1997年1月発行 広報よみたん / 11頁

【見出し】三線の始祖 赤犬子(宮)とは

『歌と三味線の昔始まりや 犬子ねあがれの神の美作』
と詩われるように、赤犬子は琉球音楽の始祖、読谷山間切楚辺村が生んだ偉大な吟遊詩人であったと云われ、今からおよそ五〇〇年前に活躍した赤犬子終焉(昇天)の地として名高く、宮が建てられている場所は楚辺赤犬子原と地名がついています。

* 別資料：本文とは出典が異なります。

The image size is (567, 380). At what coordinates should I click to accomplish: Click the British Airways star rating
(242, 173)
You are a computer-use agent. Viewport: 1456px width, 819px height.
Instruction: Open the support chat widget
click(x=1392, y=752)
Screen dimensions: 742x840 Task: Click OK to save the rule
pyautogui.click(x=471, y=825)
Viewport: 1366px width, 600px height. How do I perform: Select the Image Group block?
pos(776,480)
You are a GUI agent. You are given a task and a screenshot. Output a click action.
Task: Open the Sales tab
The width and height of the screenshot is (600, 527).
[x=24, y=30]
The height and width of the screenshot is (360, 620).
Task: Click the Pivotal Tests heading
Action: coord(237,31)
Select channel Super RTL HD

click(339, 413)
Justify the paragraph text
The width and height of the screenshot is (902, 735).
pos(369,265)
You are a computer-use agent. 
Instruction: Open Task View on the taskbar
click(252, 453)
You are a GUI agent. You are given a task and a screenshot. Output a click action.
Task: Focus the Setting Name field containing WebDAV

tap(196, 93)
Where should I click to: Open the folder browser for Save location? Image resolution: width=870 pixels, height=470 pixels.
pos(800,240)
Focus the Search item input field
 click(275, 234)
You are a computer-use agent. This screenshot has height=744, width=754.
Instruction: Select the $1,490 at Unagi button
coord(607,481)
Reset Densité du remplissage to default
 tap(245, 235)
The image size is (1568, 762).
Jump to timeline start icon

 赤犬子は唐(中国)から五穀(麦・米・豆・粟・きび)を伝えたという伝承もあり、楚辺区では昔から五穀豊穣の神、村の守り神として崇拝し、毎年旧暦の九月二十日には「赤犬子祭」を催し、神酒と五穀を供え、歌、三線、民俗芸能を奉納して人々の無病息災、五穀豊穣を祈願すると共に、「赤犬子芸能祭」や「赤犬子シンポジウム」などを開き、赤犬子を誇りとし、讃えています。
《宮の建設》
 楚辺区にあっては、終戦まもない一九五三年(昭和二八)に、米軍トリイ通信基地建設に伴い強制的に集団移転を余儀なくされ、故郷を奪われましたが、区民が新たな楚辺区の復興と子孫繁栄を願う心、赤犬子の偉業を継承し、歴史を未来に伝える思いから、赤犬子宮は住民生活の移転の混乱から落ち着きを取り戻しつつある時の、一九五六年(昭和三一)に建設されました。
 当時の金額931ドルもの資金が投じられています。(※この金額は当時においては、瓦屋根住宅一棟が建つほどの金額に匹敵します)
 今日では、県内各地の琉球古典音楽関係者をはじめ、各層の人々が参拝に訪れるばかりか、毎年盛大に開催される「三線の日」(三月四日)には赤犬子宮を中心に、全県下に三線の音が奏でられ、また本村の一大イベント・読谷まつりでは「赤犬子大主前ウンチケー」の儀式を執り行う拝所として、まつりのメインを担っています。
 このように歴史の重みを感じさせ、楚辺区民や村民の誇りとする赤犬子宮も建設されて四〇周年。さらに、戦後の読谷村建設五〇周年の記念すべき年を迎えることから、楚辺区が赤犬子宮の改修計画・整備を行いました。
 改修整備にあたっては推進委員会を発足させて工事に着手(八月二日に起工式)。また工事と併せ、同区の推進委員会では、『かつての中国との進貢貿易で琉球王国の文化・文物は発展してきた』との意味あいから、赤犬子宮に使用する石材にこだわり、中国福建省・恵安県に六人の委員を派遣(十月下旬)するなどして、立派な赤犬子宮を完成させました。